05 April, 2021

The Horse & the Cart

“Car” is a noun.  The plural noun is “cars”.  A car is, of course, a four-wheeled road vehicle that is powered by an engine and is able to carry a small number of people.  It may also refer to a railway carriage, or the passenger compartment of a lift, cableway, or balloon. 
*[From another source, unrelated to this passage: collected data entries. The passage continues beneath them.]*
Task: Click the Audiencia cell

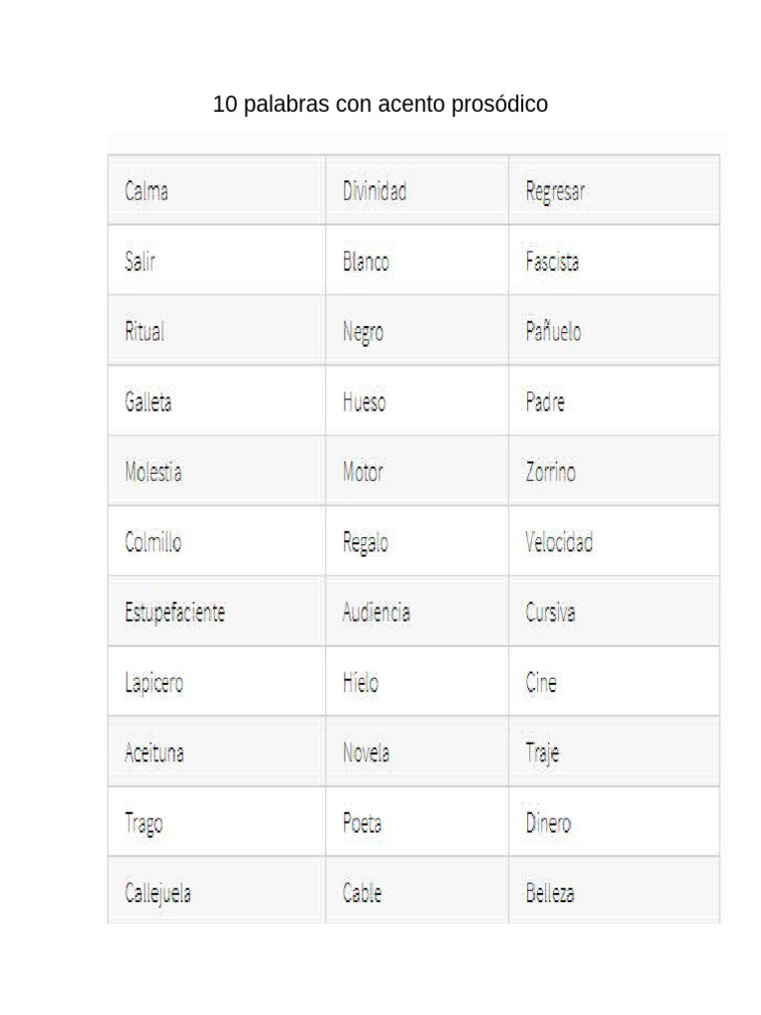Action: click(x=417, y=611)
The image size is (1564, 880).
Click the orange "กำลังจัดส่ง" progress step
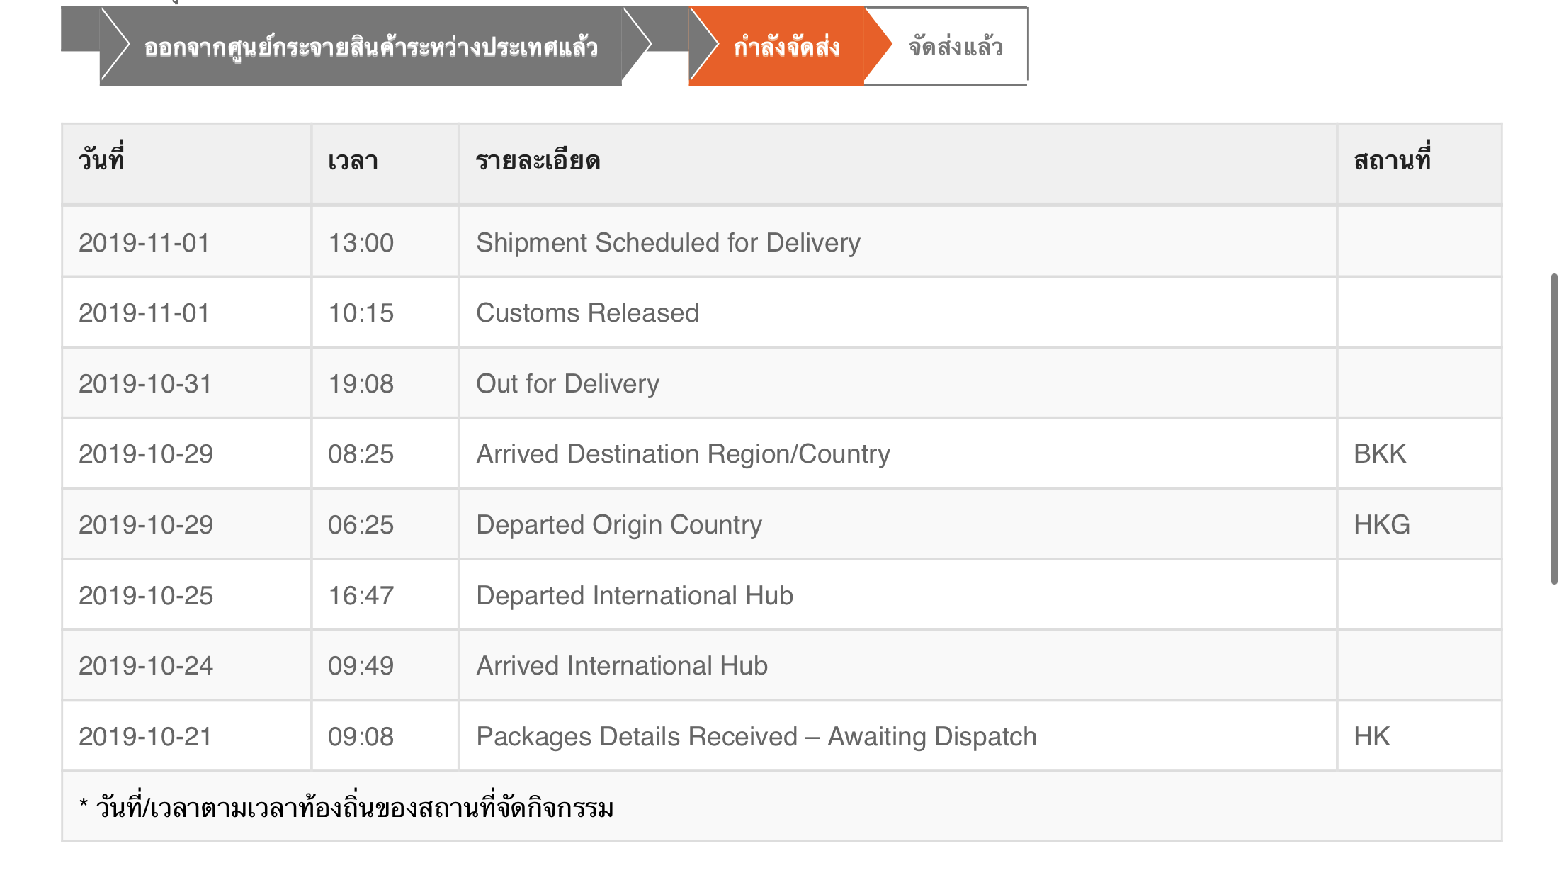pos(785,47)
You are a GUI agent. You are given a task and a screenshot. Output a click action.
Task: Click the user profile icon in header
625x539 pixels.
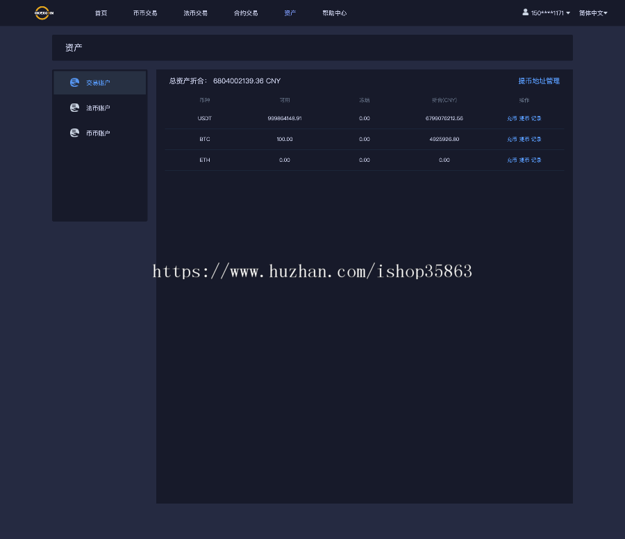(525, 13)
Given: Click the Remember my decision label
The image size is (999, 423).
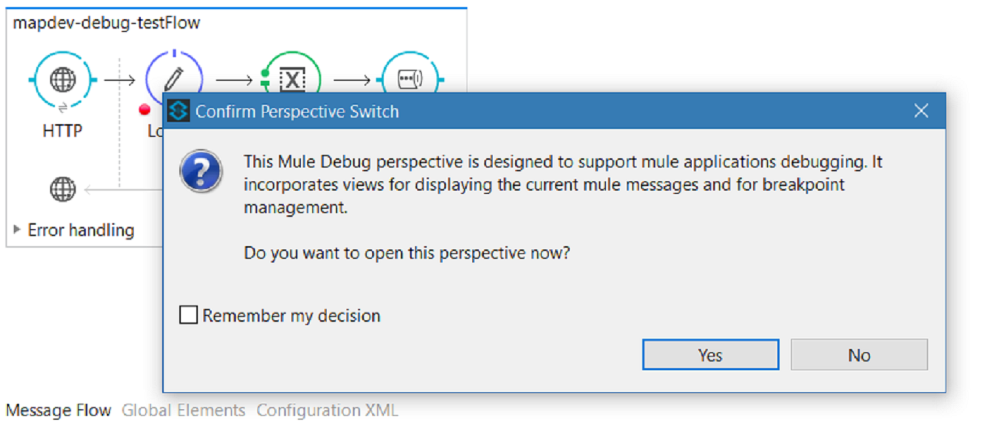Looking at the screenshot, I should 291,316.
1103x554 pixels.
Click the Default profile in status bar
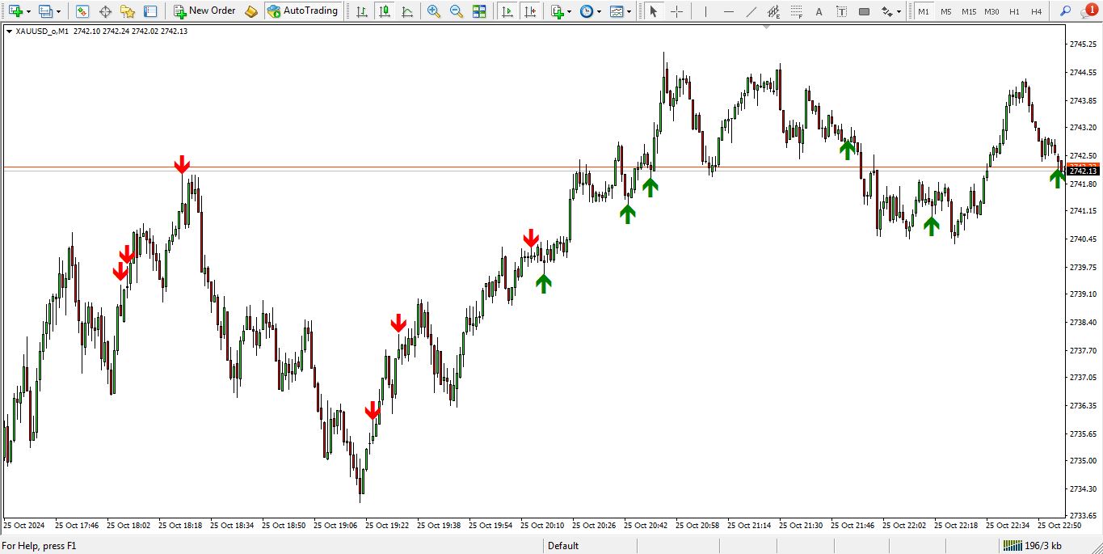click(x=563, y=546)
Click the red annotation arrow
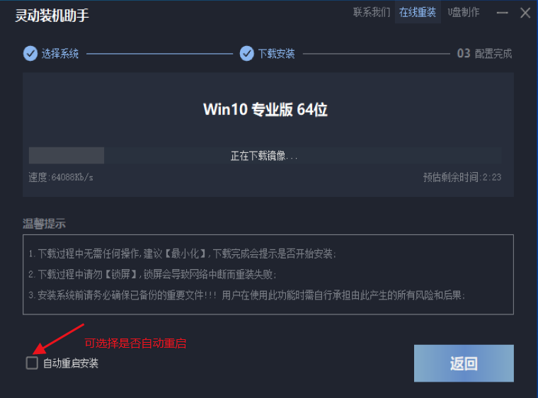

“Horse” is a noun. The plural noun is “horses”.  Generally, this refers to a domesticated odd-toed ungulate mammal.  It belongs to the taxonomic family Equidae, and is one of two extant subspecies of Equus ferus.  In earlier military parlance, it referred to cavalry.  It may also refer to a frame or structure on which something is mounted or supported, especially a sawhorse.  In nautical terms, a horse is a horizontal bar, rail, or rope in the rigging of a sailing ship, short for vaulting horse.  It is also a verb, meaning “to provide a person or vehicle with a horse or horses.” In such a case, the 3rd person present tense is “horses”; past tense is “horsed”; past participle is “horsed”; and the gerund or present participle is “horsing” 

The word “car” originated from late Middle English, in the general sense of any wheeled vehicle, from Old Northern French “carre”, based on the Latin “carrum”, or “karrus”, of proto-Celtic origin, where it referred to the carts.  On the other hand, “horse” came from Old English “hors”, which is of Germanic origin; related to Dutch “ros” and German “Ross”, from proto-Germanic “hrussa”; and always referred to the animal.  Both karrus”, of Celtic and “hrussa” of proto-Germanic originated from the proto-Indo-European “krsos”, of Sanskrit origin. 

In summary, the English word for “car” which has always referred to the wheeled vehicle that was pulled by the horse before it entered Modern English, and the English word for “horse”, which has always referred to the animal that pulled the cart, came from the same root word in Sanskrit.  Both words took a different root to arrive in Modern English, with the “horse” coming through the Germanic roots of English, and the “car” through the “Latin” roots of English.  Since “car” came from Middle English, and “horse” from Old English, the horse did come before the cart.